_Dataset records_
★ ★ ★ ★

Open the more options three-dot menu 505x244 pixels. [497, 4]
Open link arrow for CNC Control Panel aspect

★ ★ ★ ★

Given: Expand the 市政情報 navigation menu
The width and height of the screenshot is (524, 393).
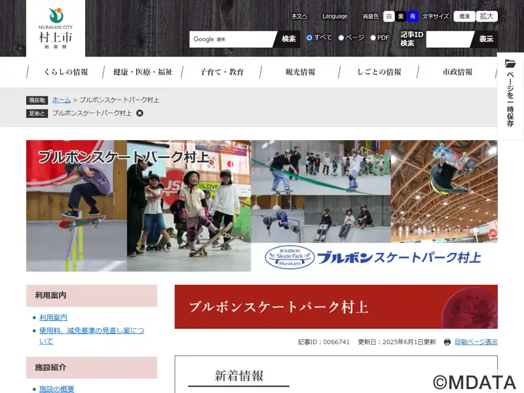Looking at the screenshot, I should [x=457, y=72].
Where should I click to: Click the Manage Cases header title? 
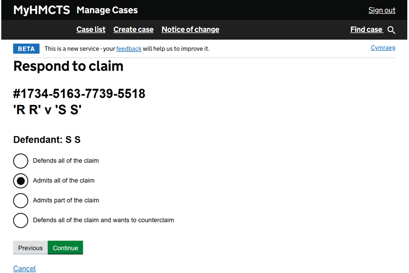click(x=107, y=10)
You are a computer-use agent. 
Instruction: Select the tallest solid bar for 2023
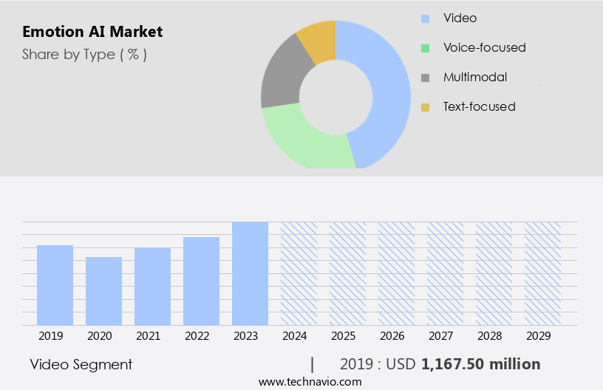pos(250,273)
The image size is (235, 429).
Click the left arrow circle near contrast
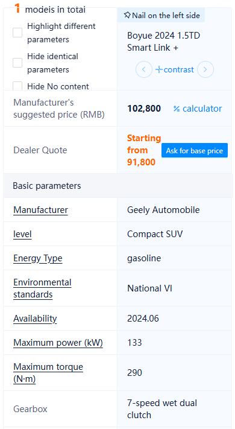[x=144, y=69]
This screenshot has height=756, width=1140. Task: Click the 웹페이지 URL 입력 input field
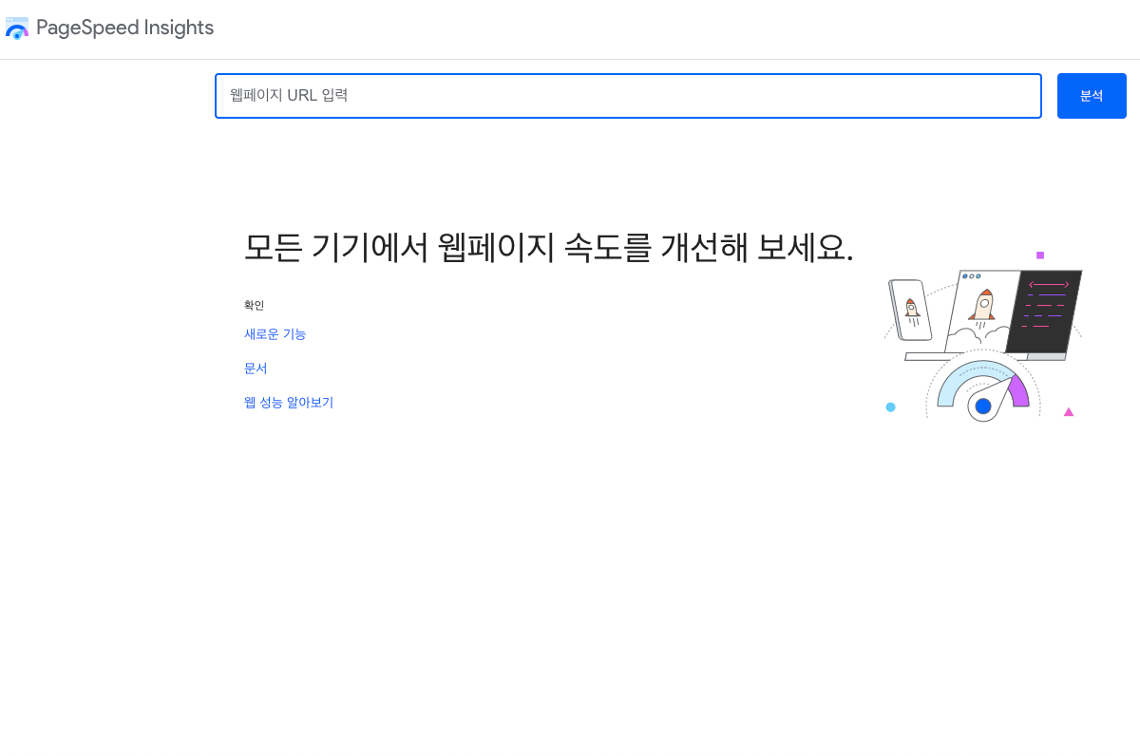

★ ★ ★ ★

_Exercise description_
Please return, without any change, the lines starting at the one that contains "Open the more" and stopping after the one that contains "Open link arrow for CNC Control Panel aspect".

_Answer_
Open the more options three-dot menu 505x244 pixels. [497, 4]
Open link arrow for CNC Control Panel aspect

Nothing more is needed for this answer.